JUST BEFORE WE BEGIN, de Hugo Cantegrel, na Galeria Foco
JUST BEFORE WE BEGIN, enquanto mostra e título, aponta para o domínio pré-discursivo baseado na sensação que precede a consolidação do conceito. O conceito é construído através da justificação. Pouco antes de começarmos, poderá existir um vazio, onde nos são dados os materiais a partir dos quais um discurso pode ser criado. O conjunto diversificado de ingredientes que cria o discurso é espelhado nos materiais das próprias obras de arte, que incluem cerâmica, néon, imagem digital, plástico, cabo. A exposição tem cinco obras compostas de Hugo Cantegrel, produzidas entre 2019-2020, e está em exibição na Galeria Foco até 27 de março de 2020.
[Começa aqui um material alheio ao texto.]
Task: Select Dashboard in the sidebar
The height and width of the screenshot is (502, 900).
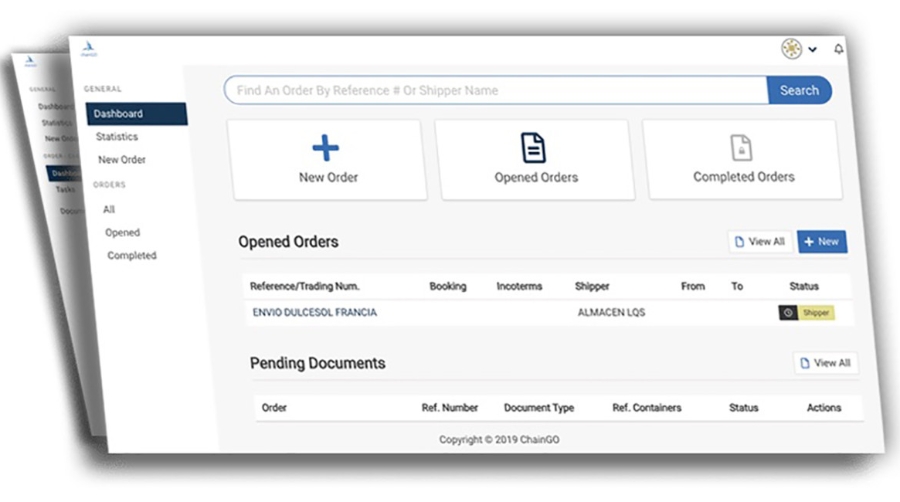Action: (118, 114)
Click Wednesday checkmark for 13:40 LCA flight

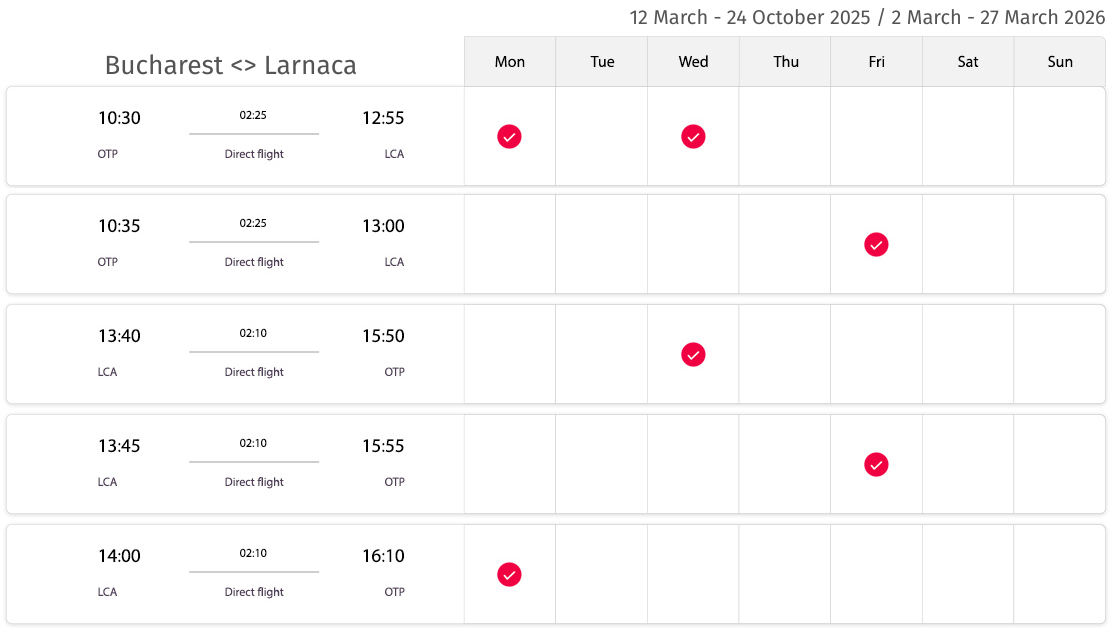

Ao entrarmos no espaço, damos uma resposta visceral aos dispositivos de flutuação (Every man for himself I-V, 2019), feitos em cerâmica e que conjuram o tátil. Os aparelhos aparentemente insufláveis são retirados da água, para serem novamente contextualizados sobre rodas e trazidos para terra, ao ponto de a sua função e materialidade ficarem em segundo plano em relação ao impacto visual da sua utilidade. O que imediatamente se percebe ou acredita ser insuflável é imediatamente posto em causa após uma nova inspeção e a constatação de que se trata realmente de cerâmica. Esta trajetória de “compreensão” abre-se com este trabalho, num processo repetido de sensacionalização, que é parte integrante da racionalização; os dois estão numa união tênsil e não em duplicidade, reafirmando-se mutuamente, não como um paradoxo, mas como uma necessária coabitação de processos que não podem existir separados. Estes dois modos são indivisíveis. Todos os trabalhos são intervenções. Os “ready-made” têm uma utilidade extra, que os coloca para lá do cânone expetável do “ready-made”. Os materiais, na forma das obras expostas, são manipulados, evidenciando a mecânica destes processos. Depois, tornam-se divergentes. O visitante é levado a dividir e a escolher entre eles. A (não) colocação da emoção e da lógica é algo essencial na exposição. De uma forma geral, as obras pretendem inverter a expetativa e jogar com o desejo de criar simultaneamente uma lógica para a existência de algo, enquanto suscitam cenários ilusórios, onde a antropomorfização é uma consequência natural da tendência para a criação de sentido. A exposição é particularmente impressionista. O leque dos fenómenos, desde o emocional ao supersticioso, é exemplificado em quatro monólitos. Neles (Unidentified I-IV, 2019) identificamos anomalias circulares, oriundas de pesquisas no Google, que só existem no consenso sobre aquilo que são anormalidades. A presença destas formas é facilmente visível. Mas, através do seu enquadramento e ampliação, o artista teatraliza estes eventos e participa neles vicariamente.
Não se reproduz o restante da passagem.